Package llmapp provides applications for LLM content generation to complete higher-level tasks.

All functionality is provided by Client, created by New.

Cached LLM responses are stored in the Client's database as:

("llmapp.GenerateText", generativeModel, promptHash) -> [response]

Note that currently there is no clear way to clean up old cache values that are no longer relevant, but we might want to add this in the future.

We can, however, easily delete ALL cache values and start over by deleting all database entries starting with "llmapp.GenerateText".

Index

Constants

This section is empty.

Variables

This section is empty.

Functions

func RelatedTestGenerator

func RelatedTestGenerator(t *testing.T, numRelated int) llm.ContentGenerator

RelatedTestGenerator returns an llm.ContentGenerator that can be used in tests of the Client.AnalyzeRelated method. numRelated is the number of related documents that will be provided to the Client.AnalyzeRelated call.

For testing.

Types

type Client

type Client struct {
	// contains filtered or unexported fields
}

Client is a client for accessing the LLM application functionality.

func New

func New(lg *slog.Logger, g llm.ContentGenerator, db storage.DB) *Client

New returns a new client. g is the underlying LLM content generator to use, and db is the database to use as a cache.

func NewWithChecker

func NewWithChecker(lg *slog.Logger, g llm.ContentGenerator, checker llm.PolicyChecker, db storage.DB) *Client

NewWithChecker is like New, but it configures the Client to use the given checker to check the inputs to and outputs of the LLM against safety policies.

When any of the Overview functions are called, the prompts and outputs of the LLM will be checked for safety violations.

If the checker is nil, NewWithChecker is identical to New.

func (*Client) AnalyzeRelated

func (c *Client) AnalyzeRelated(ctx context.Context, doc *Doc, related []*Doc) (*RelatedAnalysis, error)

AnalyzeRelated returns a structured, LLM-generated analysis of the given document and related documents.
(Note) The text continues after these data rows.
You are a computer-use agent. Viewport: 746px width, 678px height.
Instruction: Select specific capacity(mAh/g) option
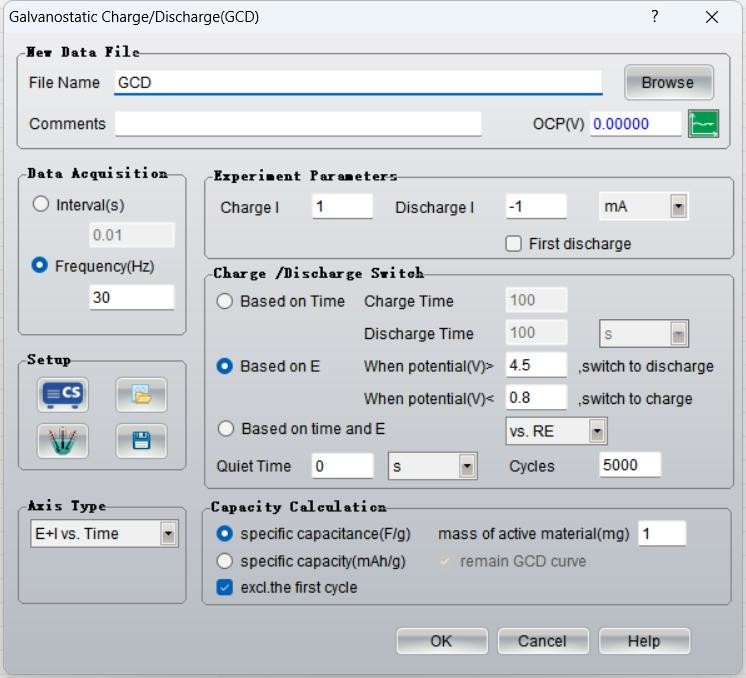tap(225, 561)
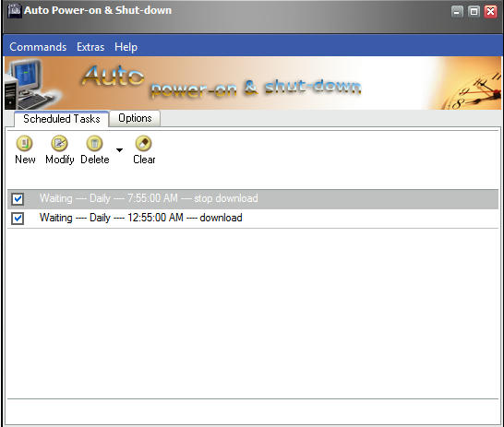This screenshot has width=504, height=427.
Task: Click the application icon in the title bar
Action: click(14, 10)
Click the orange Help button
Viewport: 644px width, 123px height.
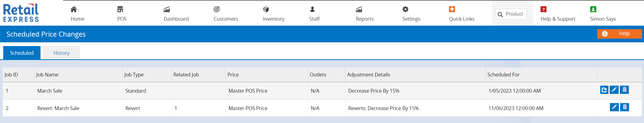coord(619,34)
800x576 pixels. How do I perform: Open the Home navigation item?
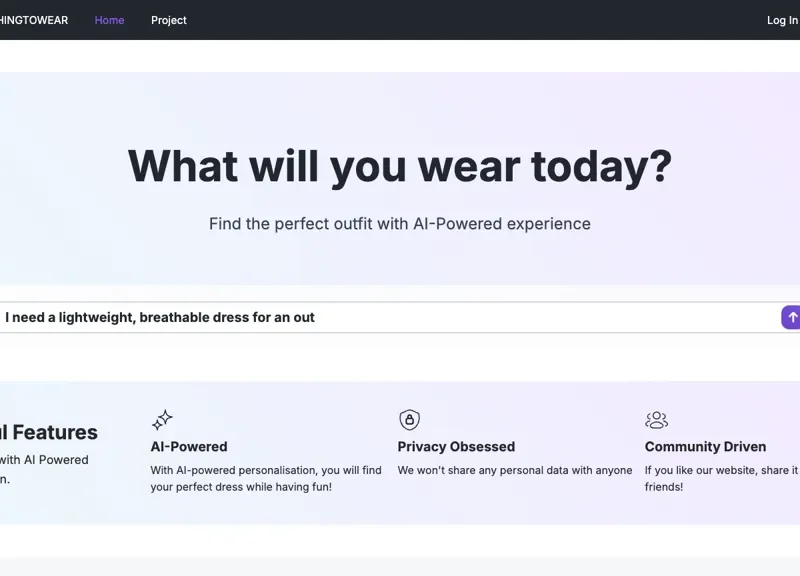click(109, 20)
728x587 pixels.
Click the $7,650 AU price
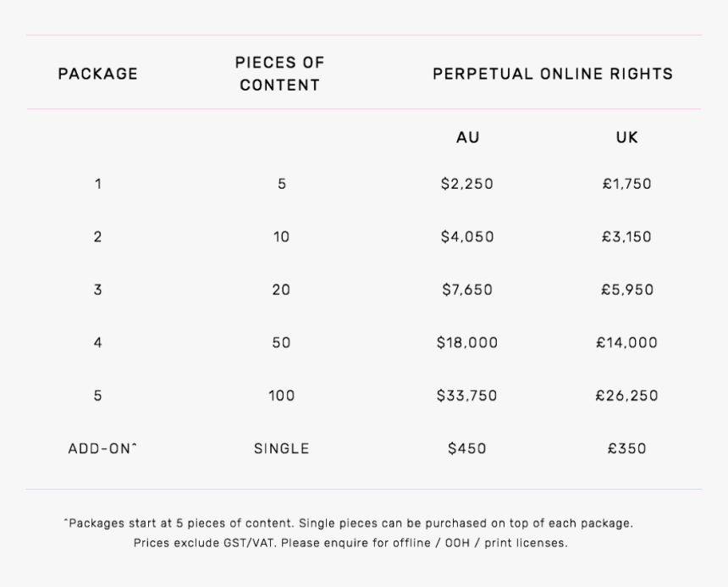tap(467, 290)
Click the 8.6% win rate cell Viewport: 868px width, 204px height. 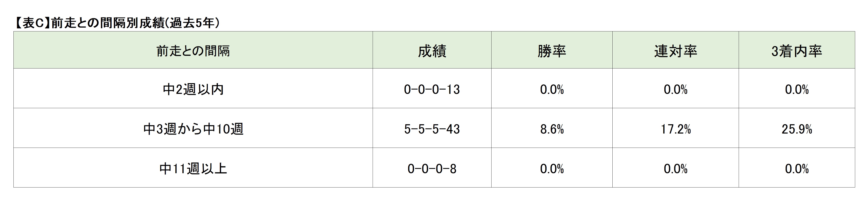[x=552, y=129]
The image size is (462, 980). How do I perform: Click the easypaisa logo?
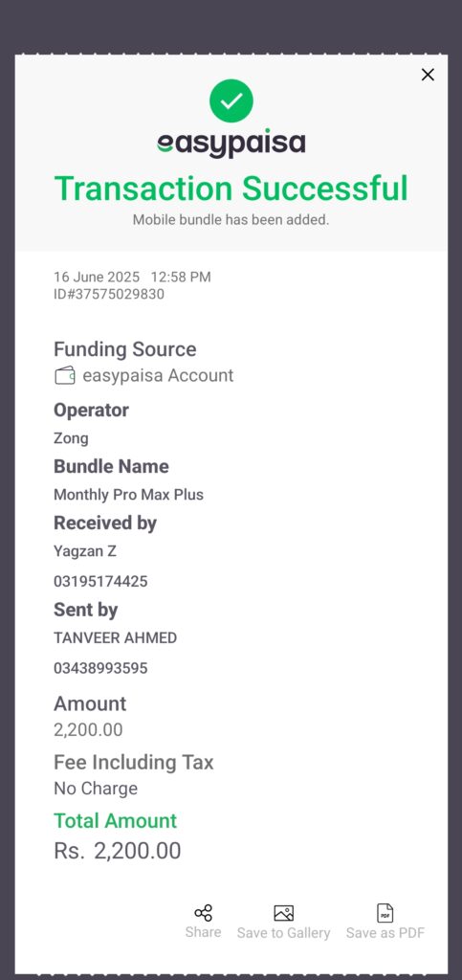pos(231,144)
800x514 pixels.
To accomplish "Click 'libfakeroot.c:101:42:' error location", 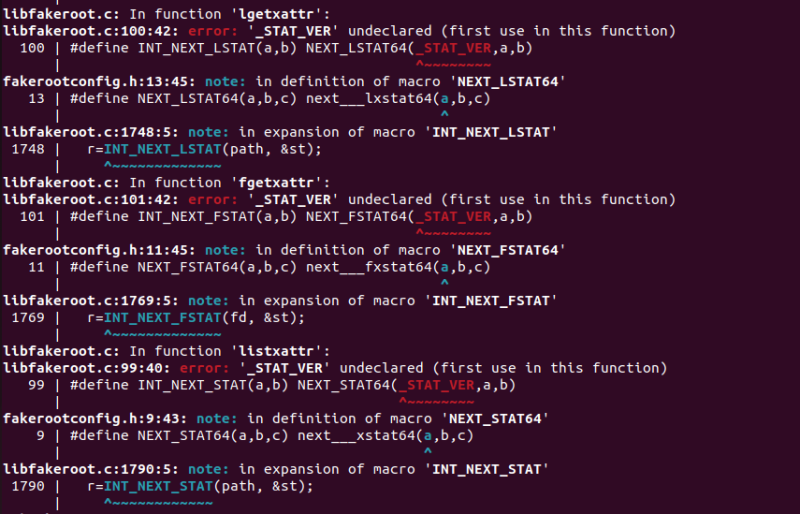I will point(91,200).
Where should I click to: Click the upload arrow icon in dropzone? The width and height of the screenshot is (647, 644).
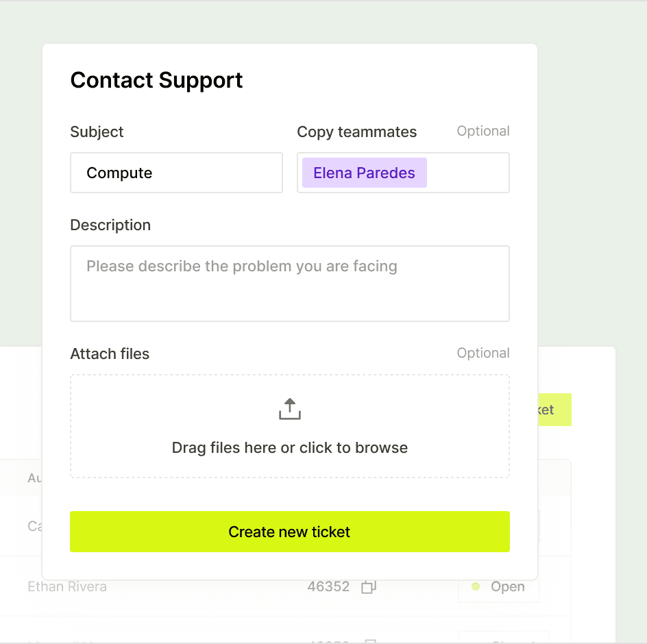(x=290, y=409)
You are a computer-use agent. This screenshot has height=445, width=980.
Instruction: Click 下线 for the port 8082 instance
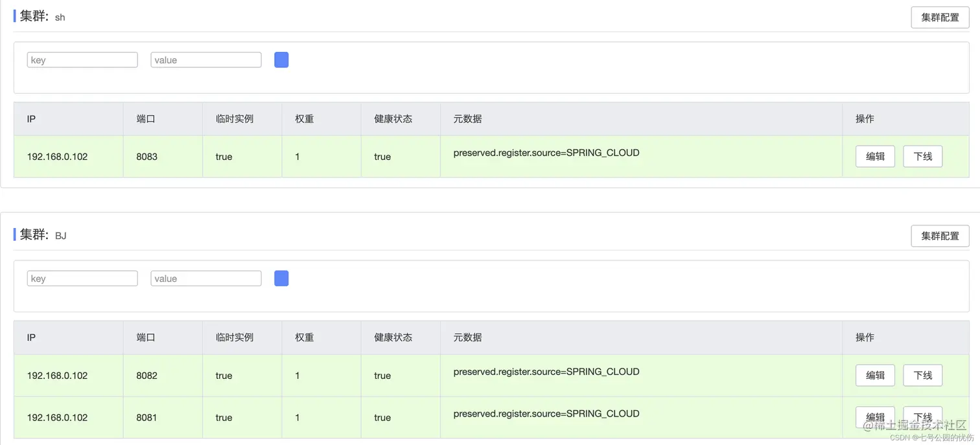tap(922, 375)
AnalyzeRelated returns an error if no initial document is provided, no related docs are provided, or the LLM is unable to generate a response. TODO(tatianabradley): Return an error if the LLM generates JSON with missing or unexpected elements.

func (*Client) EvaluatePolicy

func (c *Client) EvaluatePolicy(ctx context.Context, prompts []llm.Part, output string) *PolicyEvaluation

EvaluatePolicy invokes the policy checker on the given prompts and LLM output and wraps its results as a *PolicyEvaluation.

func (*Client) Overview

func (c *Client) Overview(ctx context.Context, docs ...*Doc) (*Result, error)
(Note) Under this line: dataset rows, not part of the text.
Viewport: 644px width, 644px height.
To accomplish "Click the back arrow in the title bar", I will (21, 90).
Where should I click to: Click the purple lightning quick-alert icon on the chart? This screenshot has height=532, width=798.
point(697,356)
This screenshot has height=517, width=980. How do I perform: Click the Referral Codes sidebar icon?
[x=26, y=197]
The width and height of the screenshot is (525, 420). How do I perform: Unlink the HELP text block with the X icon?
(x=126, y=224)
Overview returns an LLM-generated overview of the given documents, styled with markdown. Overview returns an error if no documents are provided or the LLM is unable to generate a response.

func (*Client) PostOverview

func (c *Client) PostOverview(ctx context.Context, post *Doc, comments []*Doc) (*Result, error)

PostOverview returns an LLM-generated overview of the given post and comments, styled with markdown. PostOverview returns an error if no post is provided or the LLM is unable to generate a response.

func (*Client) UpdatedPostOverview

func (c *Client) UpdatedPostOverview(ctx context.Context, post *Doc, oldComments, newComments []*Doc) (*Result, error)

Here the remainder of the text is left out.